**What to produce:**
Below is some data. Retype exactly the lines starting at the one with "The height and width of the screenshot is (562, 1520)." and ending at the one with "Task: Open the benlazo.nn8 username link".

**Dataset entries:**
┄┄┄┄┄┄
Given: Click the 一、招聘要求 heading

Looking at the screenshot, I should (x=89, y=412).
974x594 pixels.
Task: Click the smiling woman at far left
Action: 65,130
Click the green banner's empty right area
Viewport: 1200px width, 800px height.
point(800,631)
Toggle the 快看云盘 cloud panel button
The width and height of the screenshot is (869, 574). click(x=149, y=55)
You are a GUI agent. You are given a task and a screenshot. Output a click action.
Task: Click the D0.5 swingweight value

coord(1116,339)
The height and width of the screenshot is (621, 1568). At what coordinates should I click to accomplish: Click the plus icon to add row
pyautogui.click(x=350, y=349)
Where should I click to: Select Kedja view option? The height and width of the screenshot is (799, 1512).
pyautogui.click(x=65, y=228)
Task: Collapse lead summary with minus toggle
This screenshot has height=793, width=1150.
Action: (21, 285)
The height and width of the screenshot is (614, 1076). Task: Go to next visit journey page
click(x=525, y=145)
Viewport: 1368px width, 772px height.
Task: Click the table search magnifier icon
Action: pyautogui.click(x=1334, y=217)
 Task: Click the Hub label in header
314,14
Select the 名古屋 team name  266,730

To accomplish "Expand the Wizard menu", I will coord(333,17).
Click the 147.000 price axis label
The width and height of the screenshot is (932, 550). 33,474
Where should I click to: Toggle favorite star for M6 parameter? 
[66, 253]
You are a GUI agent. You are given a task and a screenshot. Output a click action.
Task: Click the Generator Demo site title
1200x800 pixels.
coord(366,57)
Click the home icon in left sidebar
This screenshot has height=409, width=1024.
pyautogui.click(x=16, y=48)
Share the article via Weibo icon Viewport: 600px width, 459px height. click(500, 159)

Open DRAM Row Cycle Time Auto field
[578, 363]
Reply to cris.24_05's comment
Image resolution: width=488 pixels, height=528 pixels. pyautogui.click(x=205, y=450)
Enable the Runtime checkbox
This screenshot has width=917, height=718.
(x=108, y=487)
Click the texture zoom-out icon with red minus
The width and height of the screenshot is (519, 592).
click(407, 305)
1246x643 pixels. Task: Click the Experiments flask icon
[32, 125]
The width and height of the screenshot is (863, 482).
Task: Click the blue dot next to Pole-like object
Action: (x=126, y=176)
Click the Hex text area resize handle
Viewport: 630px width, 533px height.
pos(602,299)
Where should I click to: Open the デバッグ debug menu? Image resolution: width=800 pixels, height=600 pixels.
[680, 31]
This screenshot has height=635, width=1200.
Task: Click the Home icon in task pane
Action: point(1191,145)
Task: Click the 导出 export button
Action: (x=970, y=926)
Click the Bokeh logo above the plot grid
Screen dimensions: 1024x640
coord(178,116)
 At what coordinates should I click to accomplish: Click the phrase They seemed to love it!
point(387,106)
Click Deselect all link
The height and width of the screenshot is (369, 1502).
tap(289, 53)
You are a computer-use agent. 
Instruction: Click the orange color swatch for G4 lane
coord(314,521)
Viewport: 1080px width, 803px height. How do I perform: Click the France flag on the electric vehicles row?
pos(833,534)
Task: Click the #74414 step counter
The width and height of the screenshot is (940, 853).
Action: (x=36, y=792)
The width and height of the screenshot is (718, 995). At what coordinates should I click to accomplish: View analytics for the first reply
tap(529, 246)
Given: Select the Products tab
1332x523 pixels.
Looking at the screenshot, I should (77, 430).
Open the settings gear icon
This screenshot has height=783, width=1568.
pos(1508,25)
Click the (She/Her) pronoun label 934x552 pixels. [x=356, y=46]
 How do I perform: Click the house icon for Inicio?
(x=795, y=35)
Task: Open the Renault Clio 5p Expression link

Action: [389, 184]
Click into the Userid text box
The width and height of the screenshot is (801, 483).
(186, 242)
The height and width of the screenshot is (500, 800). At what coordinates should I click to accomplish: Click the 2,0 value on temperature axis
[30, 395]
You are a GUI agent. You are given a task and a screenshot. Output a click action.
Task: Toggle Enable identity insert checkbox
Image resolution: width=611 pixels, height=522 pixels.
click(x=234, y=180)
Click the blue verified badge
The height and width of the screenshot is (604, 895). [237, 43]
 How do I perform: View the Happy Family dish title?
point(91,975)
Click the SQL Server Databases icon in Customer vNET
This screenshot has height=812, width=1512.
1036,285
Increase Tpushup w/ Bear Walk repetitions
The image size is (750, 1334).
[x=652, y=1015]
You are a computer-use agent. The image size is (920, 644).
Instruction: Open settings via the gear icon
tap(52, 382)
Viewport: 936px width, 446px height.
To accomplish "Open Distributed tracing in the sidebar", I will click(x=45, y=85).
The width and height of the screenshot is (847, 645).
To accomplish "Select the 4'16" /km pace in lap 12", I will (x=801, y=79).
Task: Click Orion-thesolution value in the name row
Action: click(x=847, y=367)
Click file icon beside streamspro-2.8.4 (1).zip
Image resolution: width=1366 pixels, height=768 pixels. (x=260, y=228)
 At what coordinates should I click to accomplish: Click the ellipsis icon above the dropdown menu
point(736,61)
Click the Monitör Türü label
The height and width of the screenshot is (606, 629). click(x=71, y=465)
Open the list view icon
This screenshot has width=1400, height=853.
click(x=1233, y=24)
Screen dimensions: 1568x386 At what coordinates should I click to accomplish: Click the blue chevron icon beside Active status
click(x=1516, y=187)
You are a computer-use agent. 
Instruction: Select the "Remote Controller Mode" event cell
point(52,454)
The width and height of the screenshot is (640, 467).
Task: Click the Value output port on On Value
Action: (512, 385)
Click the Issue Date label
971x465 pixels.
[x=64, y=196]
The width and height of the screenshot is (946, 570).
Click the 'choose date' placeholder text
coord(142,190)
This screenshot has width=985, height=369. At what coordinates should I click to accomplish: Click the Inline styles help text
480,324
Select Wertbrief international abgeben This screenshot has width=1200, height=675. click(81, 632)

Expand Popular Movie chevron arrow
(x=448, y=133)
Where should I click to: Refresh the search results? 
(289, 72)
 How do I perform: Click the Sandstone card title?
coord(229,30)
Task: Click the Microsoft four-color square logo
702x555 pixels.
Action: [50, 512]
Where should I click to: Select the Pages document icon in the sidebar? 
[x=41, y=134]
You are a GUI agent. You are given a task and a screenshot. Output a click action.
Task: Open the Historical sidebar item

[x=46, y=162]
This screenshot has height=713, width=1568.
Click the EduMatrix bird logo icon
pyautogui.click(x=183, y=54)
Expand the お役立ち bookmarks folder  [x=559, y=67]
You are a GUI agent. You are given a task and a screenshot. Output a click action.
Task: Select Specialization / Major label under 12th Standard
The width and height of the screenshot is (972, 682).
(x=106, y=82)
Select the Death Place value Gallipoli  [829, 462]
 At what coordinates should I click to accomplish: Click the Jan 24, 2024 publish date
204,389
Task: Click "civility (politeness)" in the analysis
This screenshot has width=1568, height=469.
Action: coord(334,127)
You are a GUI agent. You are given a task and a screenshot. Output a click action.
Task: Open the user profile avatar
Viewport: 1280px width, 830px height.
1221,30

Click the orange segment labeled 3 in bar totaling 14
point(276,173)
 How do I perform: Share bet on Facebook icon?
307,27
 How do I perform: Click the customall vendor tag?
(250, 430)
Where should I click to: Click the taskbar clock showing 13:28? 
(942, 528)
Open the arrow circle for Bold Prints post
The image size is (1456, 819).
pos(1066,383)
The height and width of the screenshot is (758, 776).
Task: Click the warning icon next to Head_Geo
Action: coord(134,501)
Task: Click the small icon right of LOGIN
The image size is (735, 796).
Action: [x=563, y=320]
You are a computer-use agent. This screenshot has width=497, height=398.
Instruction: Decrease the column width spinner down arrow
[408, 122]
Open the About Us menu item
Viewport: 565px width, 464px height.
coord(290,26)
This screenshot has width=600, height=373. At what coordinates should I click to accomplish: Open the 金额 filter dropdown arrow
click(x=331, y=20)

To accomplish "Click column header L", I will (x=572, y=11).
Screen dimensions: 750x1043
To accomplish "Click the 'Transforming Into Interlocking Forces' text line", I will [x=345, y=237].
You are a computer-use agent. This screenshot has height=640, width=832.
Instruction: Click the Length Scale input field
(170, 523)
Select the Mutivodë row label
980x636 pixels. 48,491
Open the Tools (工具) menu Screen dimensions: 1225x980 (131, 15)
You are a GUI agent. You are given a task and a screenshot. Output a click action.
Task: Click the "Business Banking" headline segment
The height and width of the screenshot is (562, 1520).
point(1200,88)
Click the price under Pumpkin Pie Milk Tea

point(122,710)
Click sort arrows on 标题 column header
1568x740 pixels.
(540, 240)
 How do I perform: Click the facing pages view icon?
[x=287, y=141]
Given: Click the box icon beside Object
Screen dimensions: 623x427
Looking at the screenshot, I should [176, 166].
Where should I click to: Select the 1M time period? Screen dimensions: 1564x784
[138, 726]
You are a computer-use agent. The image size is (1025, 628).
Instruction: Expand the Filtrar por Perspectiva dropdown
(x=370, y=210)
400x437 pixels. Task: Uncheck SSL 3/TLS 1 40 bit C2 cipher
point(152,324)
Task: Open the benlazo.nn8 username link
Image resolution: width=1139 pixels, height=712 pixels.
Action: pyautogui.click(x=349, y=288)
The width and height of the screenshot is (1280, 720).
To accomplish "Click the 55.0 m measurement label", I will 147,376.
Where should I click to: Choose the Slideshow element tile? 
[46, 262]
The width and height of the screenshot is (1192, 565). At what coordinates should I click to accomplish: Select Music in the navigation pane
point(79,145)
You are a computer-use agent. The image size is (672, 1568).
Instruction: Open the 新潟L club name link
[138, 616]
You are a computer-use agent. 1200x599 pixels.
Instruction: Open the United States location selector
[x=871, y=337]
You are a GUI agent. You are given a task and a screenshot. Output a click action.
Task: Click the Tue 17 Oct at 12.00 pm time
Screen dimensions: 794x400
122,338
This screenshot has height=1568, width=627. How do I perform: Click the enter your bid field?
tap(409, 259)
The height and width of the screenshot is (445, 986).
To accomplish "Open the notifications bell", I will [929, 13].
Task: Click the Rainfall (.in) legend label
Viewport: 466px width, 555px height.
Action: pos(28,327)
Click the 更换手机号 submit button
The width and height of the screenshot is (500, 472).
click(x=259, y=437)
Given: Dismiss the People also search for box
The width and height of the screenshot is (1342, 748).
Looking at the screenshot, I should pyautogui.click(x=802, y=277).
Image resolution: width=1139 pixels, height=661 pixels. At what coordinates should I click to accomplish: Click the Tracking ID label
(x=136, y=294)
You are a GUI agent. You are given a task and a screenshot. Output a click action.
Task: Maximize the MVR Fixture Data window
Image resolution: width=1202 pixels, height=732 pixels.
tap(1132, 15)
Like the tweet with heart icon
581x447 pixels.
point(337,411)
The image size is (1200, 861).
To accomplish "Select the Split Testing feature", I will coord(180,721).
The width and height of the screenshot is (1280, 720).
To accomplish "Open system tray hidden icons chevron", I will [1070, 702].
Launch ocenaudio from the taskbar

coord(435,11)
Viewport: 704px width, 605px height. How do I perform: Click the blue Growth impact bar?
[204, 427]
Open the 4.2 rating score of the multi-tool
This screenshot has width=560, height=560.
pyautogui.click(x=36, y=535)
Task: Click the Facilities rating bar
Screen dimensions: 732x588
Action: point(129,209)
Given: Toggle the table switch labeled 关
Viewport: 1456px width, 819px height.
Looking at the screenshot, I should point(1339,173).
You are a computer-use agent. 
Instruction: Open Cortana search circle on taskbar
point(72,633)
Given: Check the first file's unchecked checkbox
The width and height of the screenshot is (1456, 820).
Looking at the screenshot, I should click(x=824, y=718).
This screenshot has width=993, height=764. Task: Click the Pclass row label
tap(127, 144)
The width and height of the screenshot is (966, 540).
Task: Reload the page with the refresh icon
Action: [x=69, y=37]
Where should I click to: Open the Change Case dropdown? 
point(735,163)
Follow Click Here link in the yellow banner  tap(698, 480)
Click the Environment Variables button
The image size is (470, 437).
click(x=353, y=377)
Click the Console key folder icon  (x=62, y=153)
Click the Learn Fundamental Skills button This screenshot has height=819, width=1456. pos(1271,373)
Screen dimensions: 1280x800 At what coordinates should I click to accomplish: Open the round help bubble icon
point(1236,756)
┄┄┄┄┄┄
**Your response:**
The height and width of the screenshot is (562, 1520).
point(1200,88)
Click the price under Pumpkin Pie Milk Tea

point(122,710)
Click sort arrows on 标题 column header
1568x740 pixels.
(540, 240)
 How do I perform: Click the facing pages view icon?
[x=287, y=141]
Given: Click the box icon beside Object
Screen dimensions: 623x427
Looking at the screenshot, I should [176, 166].
Where should I click to: Select the 1M time period? Screen dimensions: 1564x784
[138, 726]
You are a computer-use agent. The image size is (1025, 628).
Instruction: Expand the Filtrar por Perspectiva dropdown
(x=370, y=210)
400x437 pixels. Task: Uncheck SSL 3/TLS 1 40 bit C2 cipher
point(152,324)
Task: Open the benlazo.nn8 username link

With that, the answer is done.